Dysregulation of T cell homeostasis

The research team of Prof. Dr. Hiroki Kato at the Institute of Cardiovascular Immunology is dedicated to understanding the intricate mechanisms of immune responses in the context of viral infections and autoimmune diseases. They are particularly interested in exploring how cytoplasmic RNA sensors, like MDA5, differentiate between viral RNAs and self-RNAs, initiating type I interferons (IFNs) as anti-viral defense. However, mutations in MDA5 can lead to autoimmune diseases. Complementary to that, Domnica Luca et al. recently published her findings in Science Advances with the title "Dysregulation of regulatory T cell homeostasis by ADAR1 deficiency and chronic MDA5 signaling."

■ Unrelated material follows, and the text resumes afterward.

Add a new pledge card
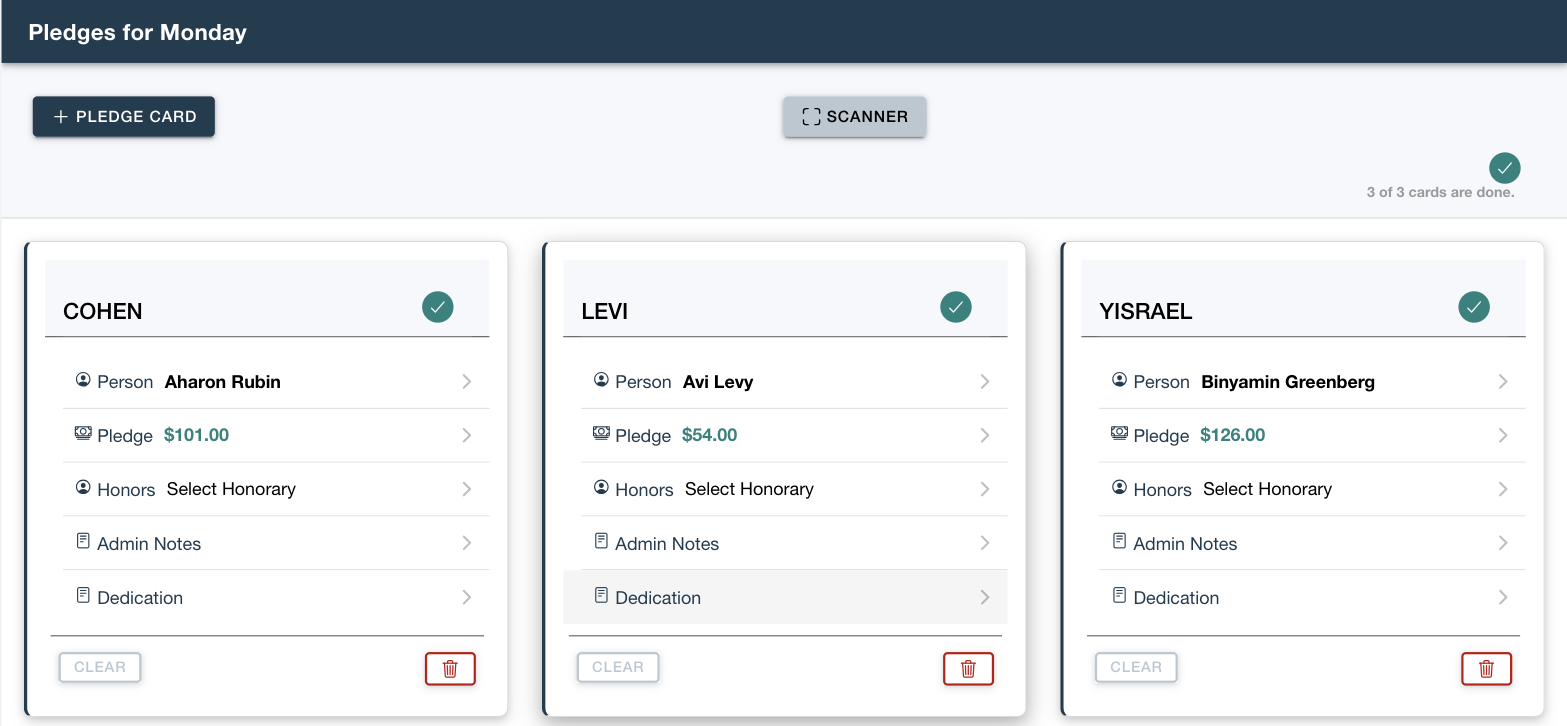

Abstract: ADAR1 deficiency constitutively activates MDA5 and causes type I IFN-driven autoimmune diseases. We found a significant reduction in the regulatory T cell (Treg) population in patients with type I interferonopathies caused by mutations in the ADAR1 or IFIH1 gene, encoding MDA5. We analyzed the underlying mechanisms using murine models and found that Treg-specific Adar1 deletion caused peripheral Treg loss and scurfy-like lethal autoimmune disorders. Treg-specific expression of MDA5 gain-of-function mutant also reduced the peripheral Treg population via apoptosis, resulting in severe autoimmune symptoms. However, shut-down of MDA5 signaling in Adar1-deficient Tregs still induced eIF-2α-mediated protein synthesis shut-off, leading to Treg loss and lethality. Altogether, our results highlight the dysregulation of Treg homeostasis in Adar1 deficiency as a key determinant for type I interferonopathies.